_Selected passage_:

>> Begin

Bulletin from the Annual General Meeting of Framfab AB (publ)


STOCKHOLM, Sweden, March 25, 2004 (PRIMEZONE) -- Framfab's annual general meeting and the subsequent statutory board meeting of March 25, 2004 made the following decisions:

- The income statement and balance sheet, as well as the consolidated income statement and consolidated balance sheet, were adopted in accordance with the annual report and auditor's report that had been submitted for the 2003 financial year.

- Retained losses of 131,859,162.78 kronor according to the balance sheet are to be appropriated such that 92,554.416.18 kronor is covered by reduction of the premium reserve and 39,304,746.60 kronor is carried over to the 2004 accounts.

- The members of the board and the CEO were discharged from liability with respect to the financial year.

- Remuneration for the board will total 600,000 kronor, to be allocated as determined by the board. Remuneration to the auditors is to be paid on current account.

- Robert Gogel, Kaj Green, Ty D. Mattingly and Sven Skarendahl were reappointed as board members.

- The chairman of the board was authorized to contact a number of shareholders in the company to appoint at least three representatives, who together will form a nominating committee.

- The articles of association were amended to reduce the par value of the share from 0.10 to 0.05 kronor.

- A reduction in share capital by 39,304,746.60 to 39,304,746.60 kronor for provisions to immediately cover losses in accordance with the balance sheet that had been adopted.

- In order to pay or finance the additional purchase sum to SBI Scient Inc. for the acquisition of SBI Framfab Ltd., the board was authorized to carry out one or more cash and/or in-kind, settlement or other issues totaling a maximum of 35,000,000 million new shares until September 30, 2004, departing from the right of priority of shareholders. If fully exercised, the authorization would dilute total capital and votes by approximately 4.3%.

- In order to finance the acquisitions of companies, departing from the right of priority of shareholders, the board was authorized to carry out one or more cash and/or in-kind, settlement or other issues of new shares until the next annual general meeting. Issues carried out in accordance with the authorization may total up to 55,000,000 shares at a subscription price that does not significantly differ from the market value of the company's stock on each occasion at which the authorization is exercised. If fully exercised, the authorization would dilute total capital and votes by approximately 6.5%.

- Departing from the right of priority of shareholders, the board was authorized to carry out one or more cash and/or in-kind, settlement or other issues of new shares until the next annual general meeting. Issues carried out in accordance with the authorization may total up to 45,000,000 shares at a subscription price that does not significantly differ from the market value of the company's stock on each occasion at which the authorization is exercised. The purpose of the authorization is to strengthen, whenever the need arises, the company's financial position and to ensure financing of the Group's ongoing operating activities. If fully exercised, the authorization would dilute total capital and votes by approximately 5.4%.

>> End

_Given records_:

>> Begin

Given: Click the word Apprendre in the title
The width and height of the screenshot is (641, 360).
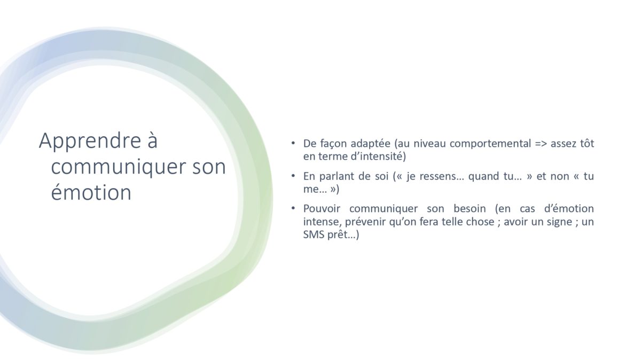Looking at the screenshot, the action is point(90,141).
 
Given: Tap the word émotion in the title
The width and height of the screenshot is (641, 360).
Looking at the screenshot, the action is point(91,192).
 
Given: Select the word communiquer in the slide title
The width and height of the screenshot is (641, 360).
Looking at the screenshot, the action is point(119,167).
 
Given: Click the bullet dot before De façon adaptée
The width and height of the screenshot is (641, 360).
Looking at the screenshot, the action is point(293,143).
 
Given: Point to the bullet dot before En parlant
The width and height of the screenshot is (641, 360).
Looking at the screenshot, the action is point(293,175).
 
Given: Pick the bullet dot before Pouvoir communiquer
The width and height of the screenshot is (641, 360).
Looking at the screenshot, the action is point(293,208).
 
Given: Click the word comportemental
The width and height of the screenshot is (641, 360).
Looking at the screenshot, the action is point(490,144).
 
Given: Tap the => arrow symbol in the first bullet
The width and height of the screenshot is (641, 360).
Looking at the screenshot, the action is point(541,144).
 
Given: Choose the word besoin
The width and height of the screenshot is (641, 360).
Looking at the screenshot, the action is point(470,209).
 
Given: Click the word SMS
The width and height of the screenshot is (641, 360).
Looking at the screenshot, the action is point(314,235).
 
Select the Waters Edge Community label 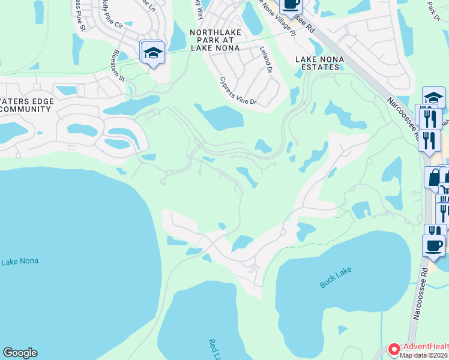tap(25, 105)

>> End
>> Begin

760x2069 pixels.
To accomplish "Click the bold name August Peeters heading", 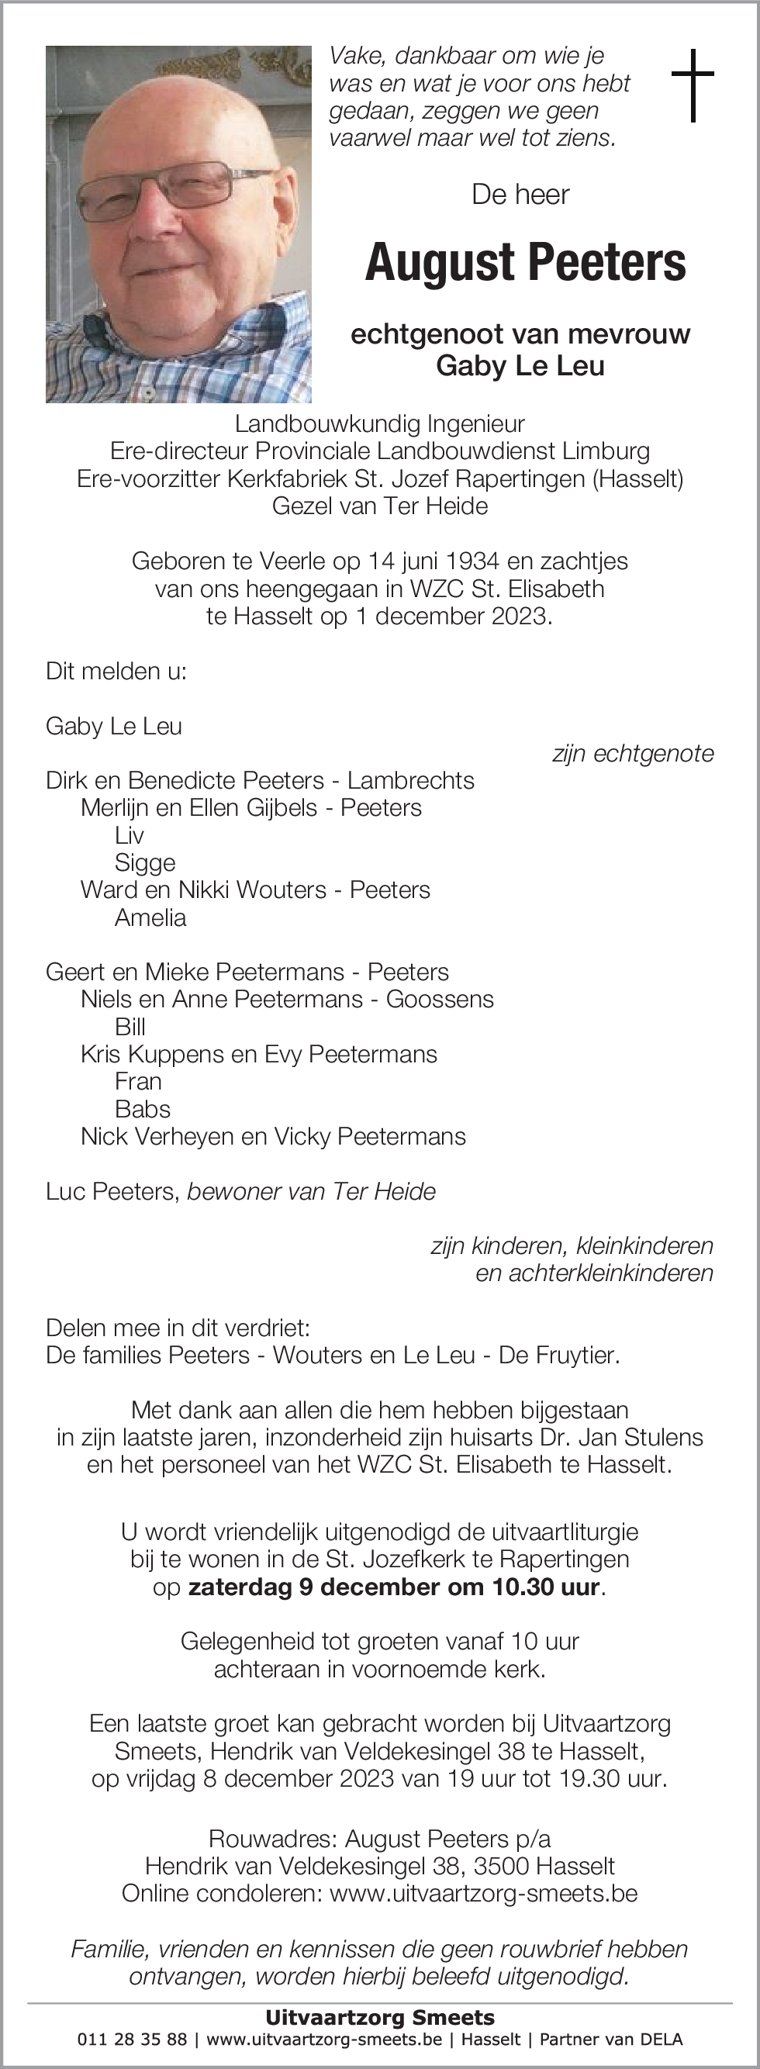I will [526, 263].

>> End
>> Begin

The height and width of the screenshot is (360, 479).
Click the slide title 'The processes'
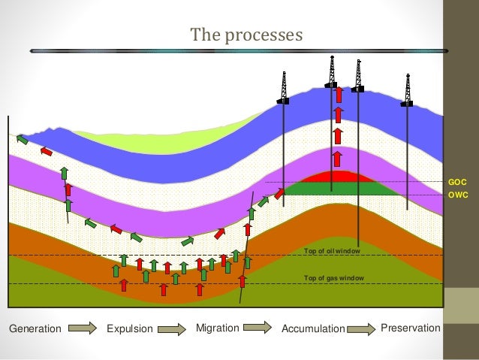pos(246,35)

>> End

_Do this_: Write out, word for word, the section of the annual meeting bulletin that starts with "- The chairman" and ends with "a nominating committee.". The listing isn't needed here.

_Result of this exercise_:
- The chairman of the board was authorized to contact a number of shareholders in the company to appoint at least three representatives, who together will form a nominating committee.